Exercise instructions
In the rows below, swap "Visits" for "Pageviews" and write out the stretch from the line containing "Click the 編集者" through the end of the rows with everything else unchanged. Leave the pictures out.

Rows for locating words and elements
>>
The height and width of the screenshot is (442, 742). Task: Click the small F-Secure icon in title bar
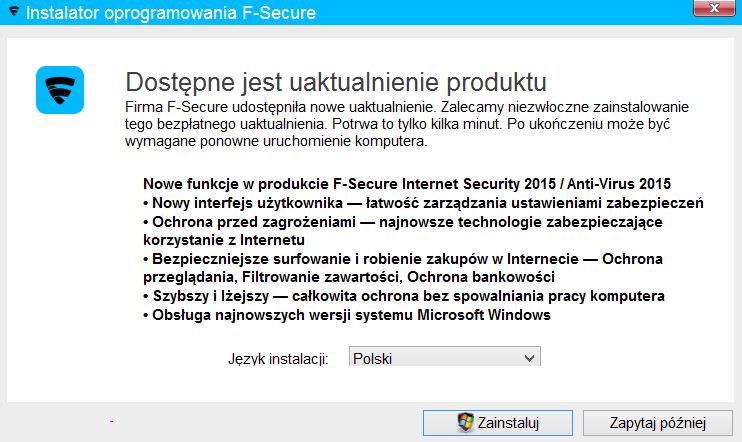[x=14, y=11]
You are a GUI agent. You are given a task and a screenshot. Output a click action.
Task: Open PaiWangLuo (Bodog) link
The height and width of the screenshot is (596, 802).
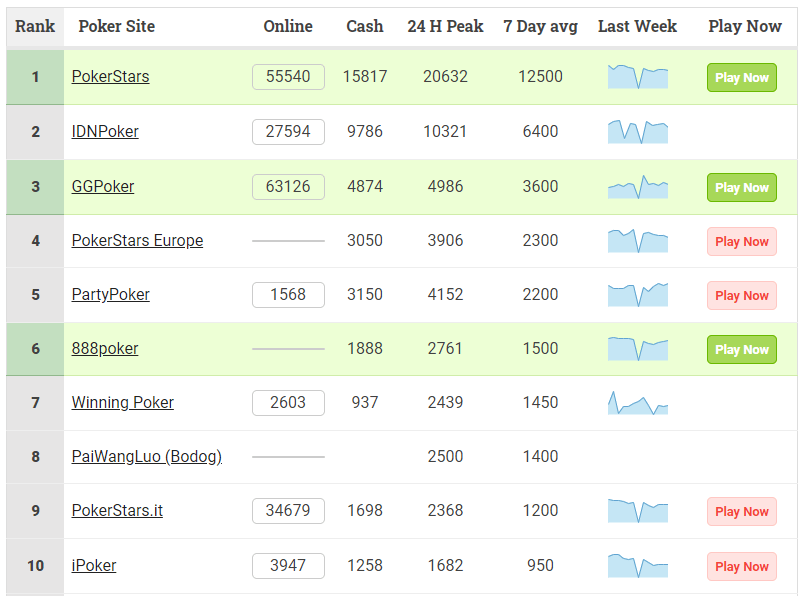point(146,457)
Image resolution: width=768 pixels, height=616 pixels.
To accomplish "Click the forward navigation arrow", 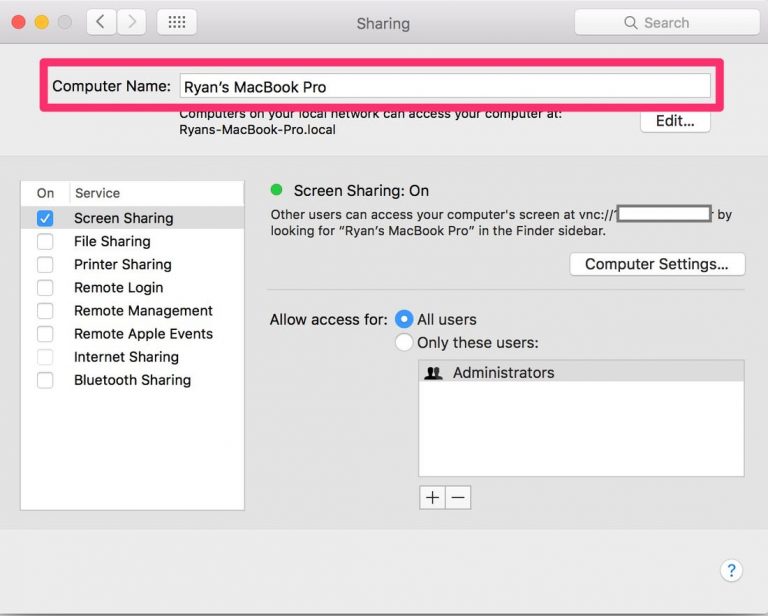I will [131, 22].

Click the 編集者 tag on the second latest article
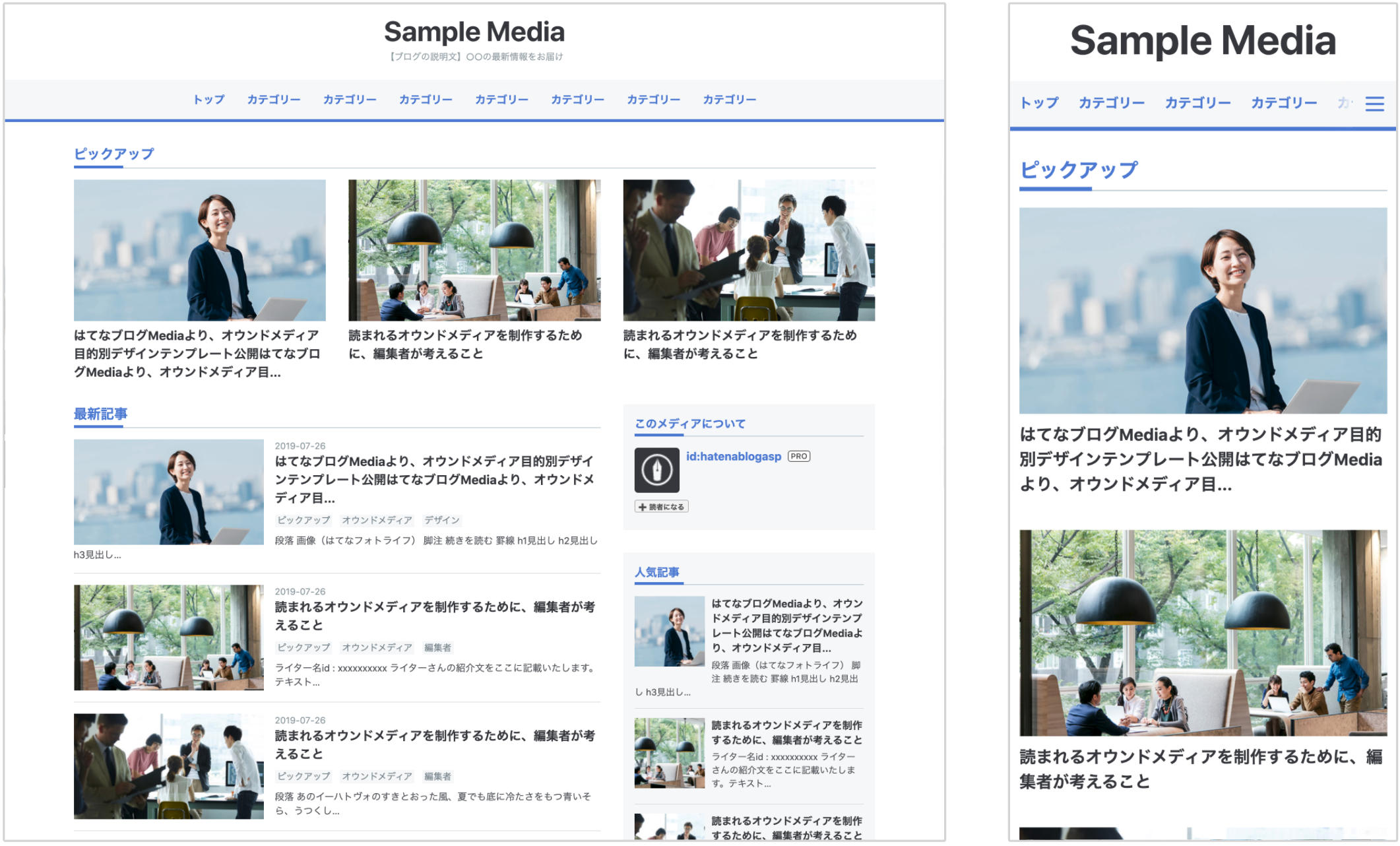[437, 647]
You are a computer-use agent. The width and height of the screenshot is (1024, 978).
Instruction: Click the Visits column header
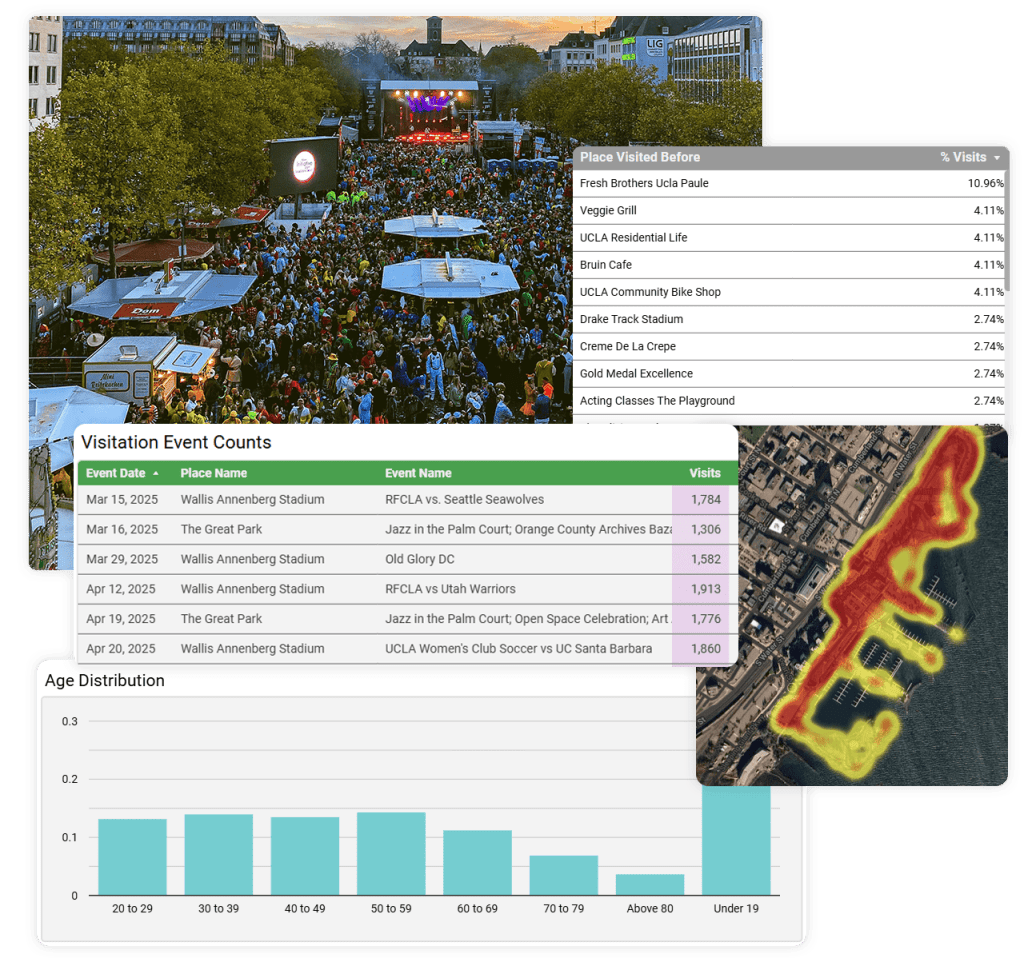tap(704, 473)
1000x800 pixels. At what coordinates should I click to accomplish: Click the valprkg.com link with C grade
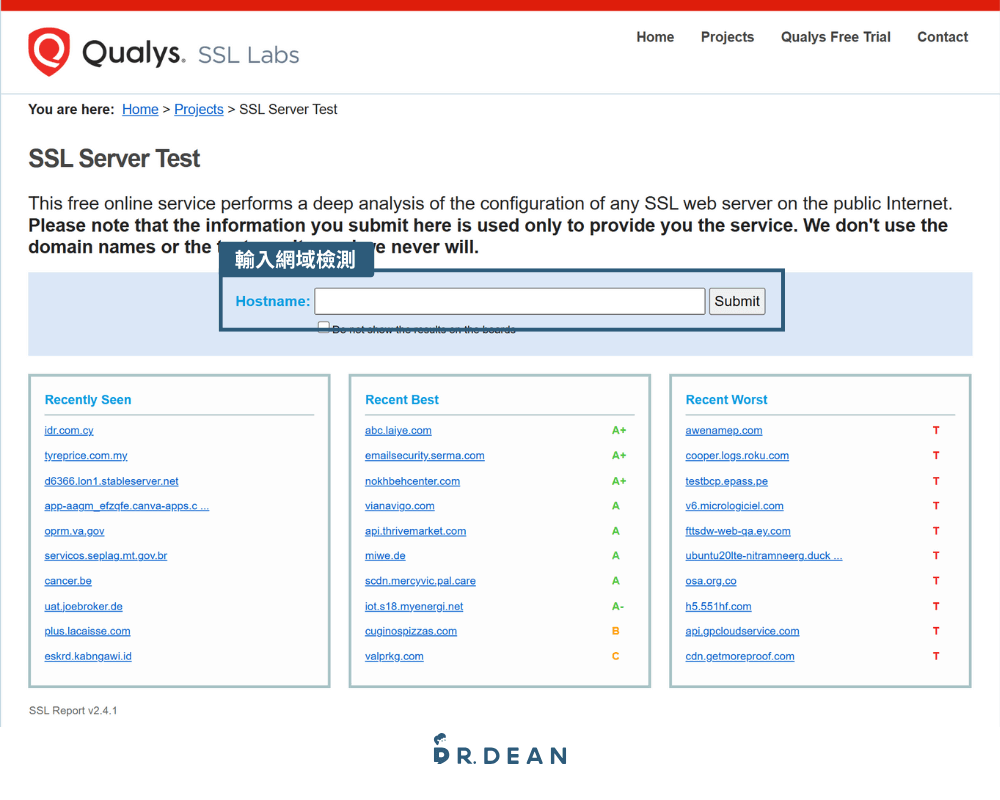pyautogui.click(x=394, y=656)
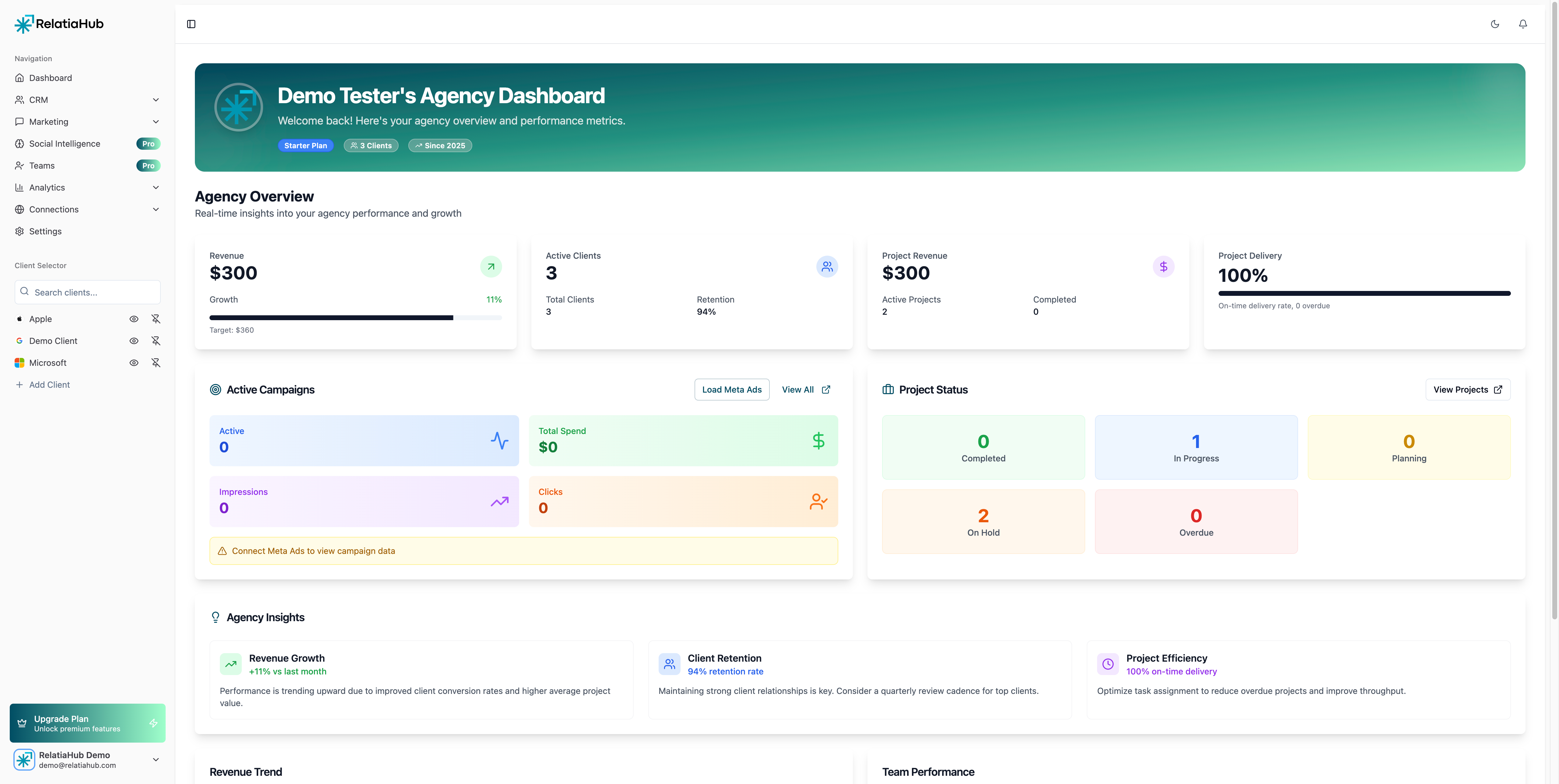Go to Social Intelligence page
This screenshot has width=1559, height=784.
tap(65, 143)
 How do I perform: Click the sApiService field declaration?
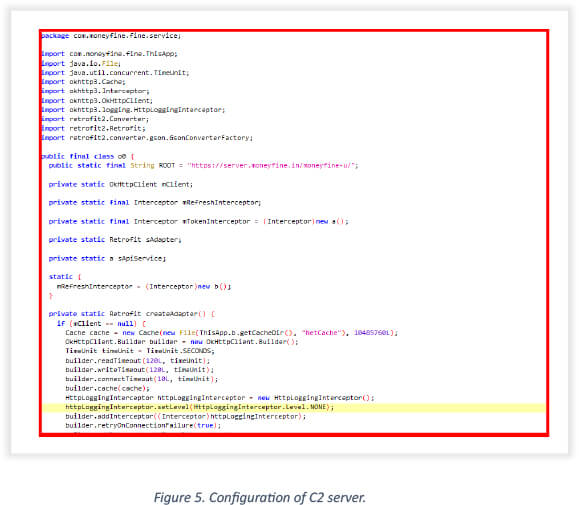coord(107,258)
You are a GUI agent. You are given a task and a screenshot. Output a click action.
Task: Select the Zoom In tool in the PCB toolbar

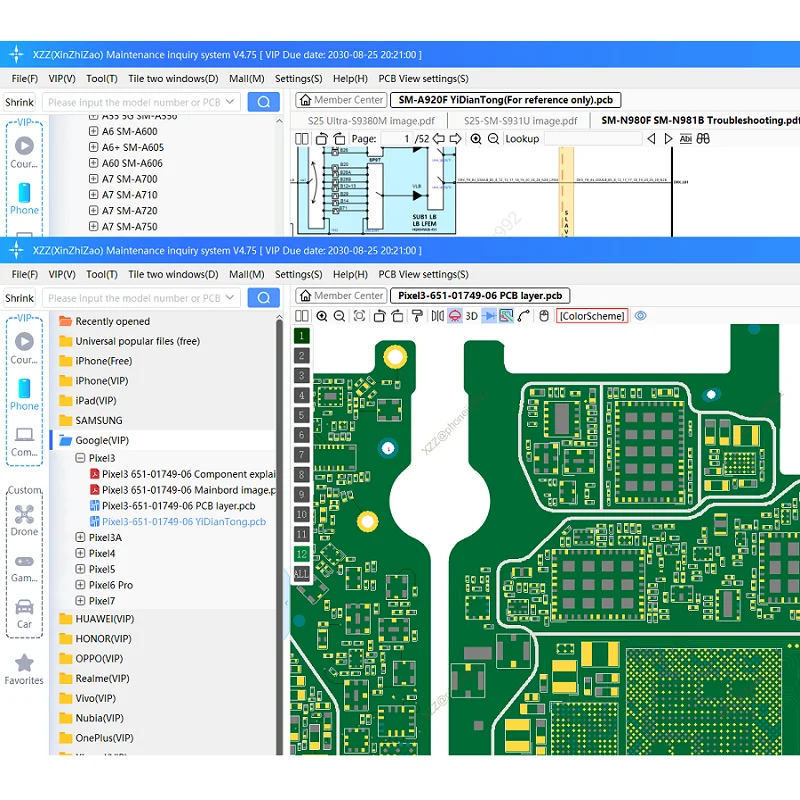coord(323,316)
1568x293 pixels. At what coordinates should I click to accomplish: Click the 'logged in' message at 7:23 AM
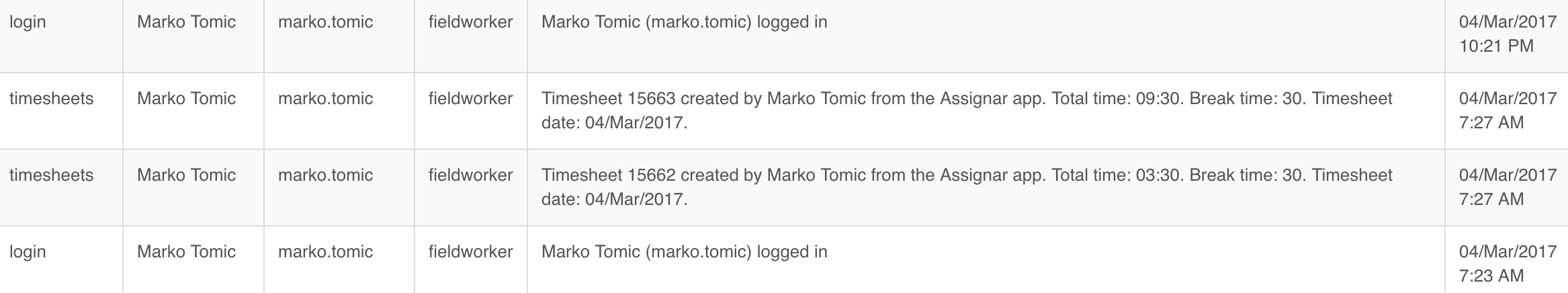pos(684,252)
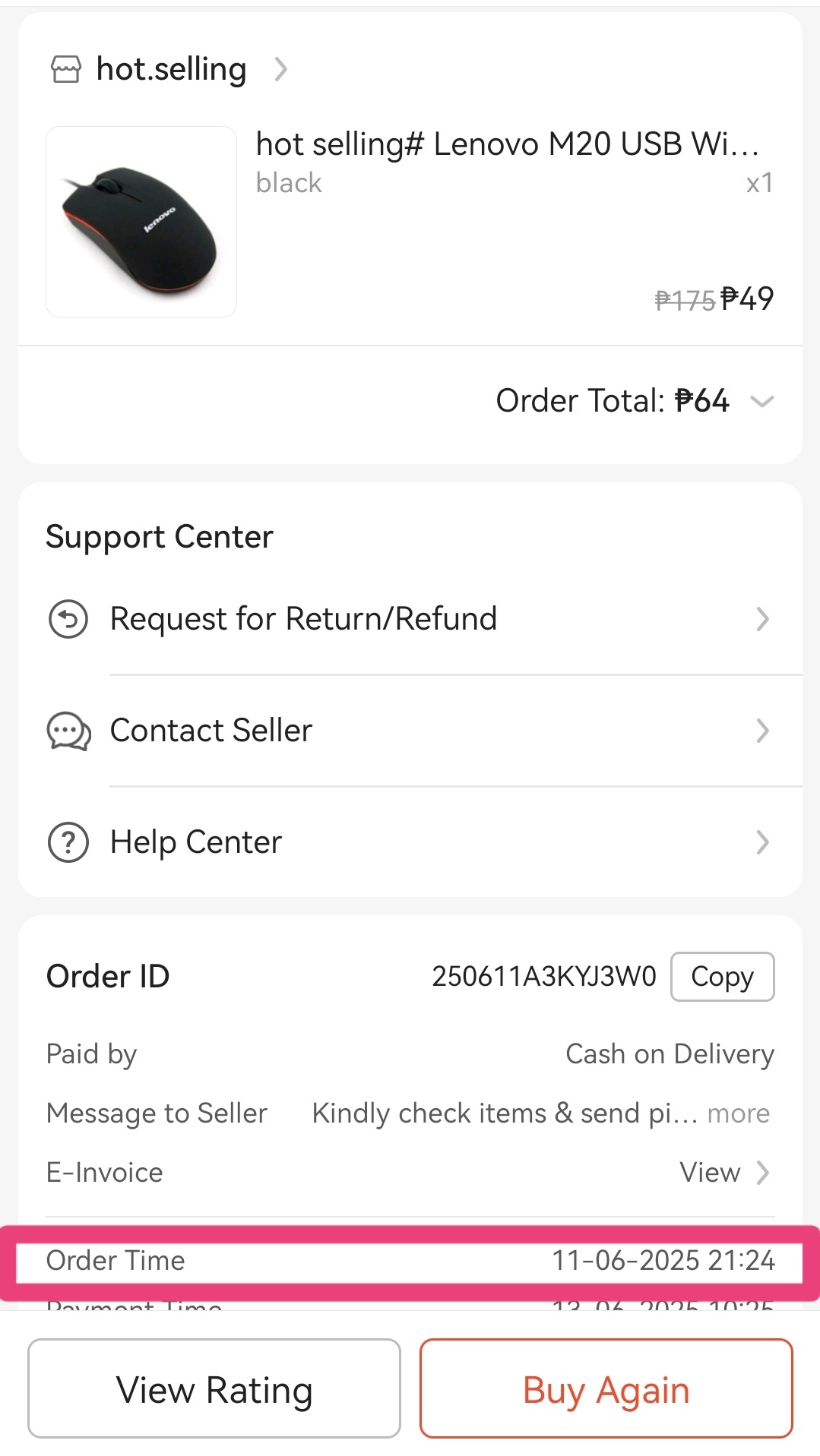Tap the Help Center question mark icon
This screenshot has width=820, height=1456.
pos(68,842)
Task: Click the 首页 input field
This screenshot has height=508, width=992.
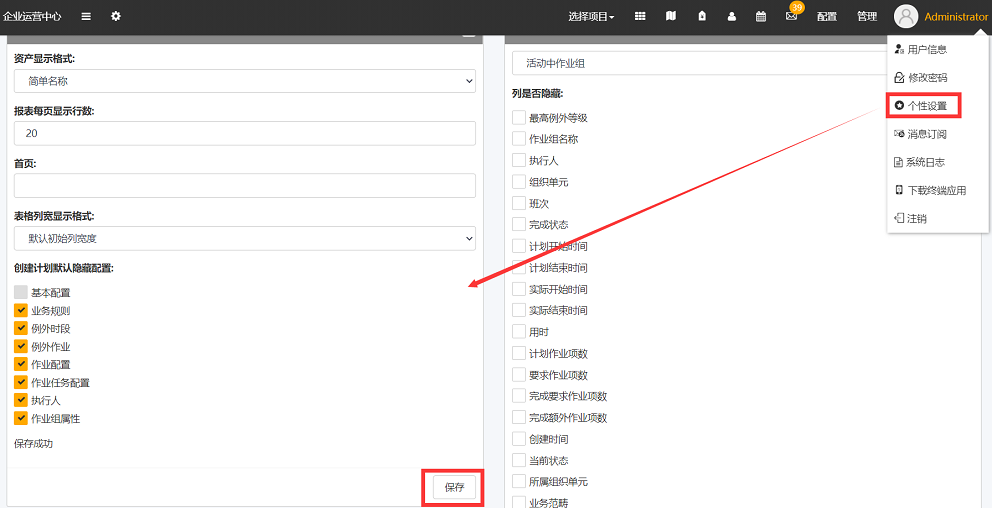Action: click(245, 186)
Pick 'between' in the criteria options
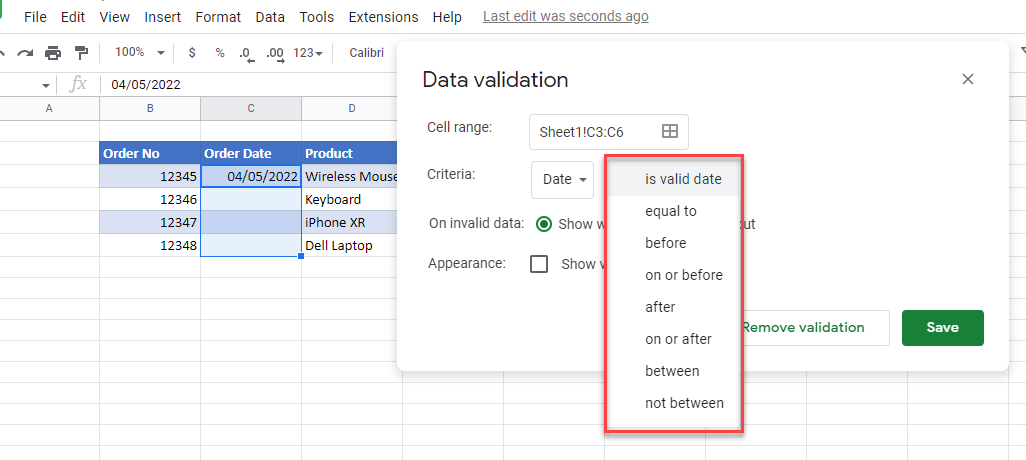 pos(672,371)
<<
Written response
Click the 編集者 tag on the second latest article
[437, 647]
You are a computer-use agent. The width and height of the screenshot is (1024, 978).
Instruction: Click the Pageviews column header
tap(704, 473)
1000x800 pixels. At what coordinates should I click to accomplish: Click the valprkg.com link with C grade
pyautogui.click(x=394, y=656)
Go to Social Intelligence page
This screenshot has width=1559, height=784.
tap(65, 143)
 How do I perform: Click the sApiService field declaration?
coord(107,258)
You are a GUI agent. You are given a task and a screenshot. Output a click action.
Task: Select the Zoom In tool in the PCB toolbar

coord(323,316)
1568x293 pixels. At what coordinates should I click to accomplish: Click the 'logged in' message at 7:23 AM
pos(684,252)
Tap the Help Center question mark icon
This screenshot has width=820, height=1456.
pos(68,842)
Task: Click the 首页 input field
This screenshot has height=508, width=992.
Action: click(245, 186)
Pick 'between' in the criteria options
 pos(672,371)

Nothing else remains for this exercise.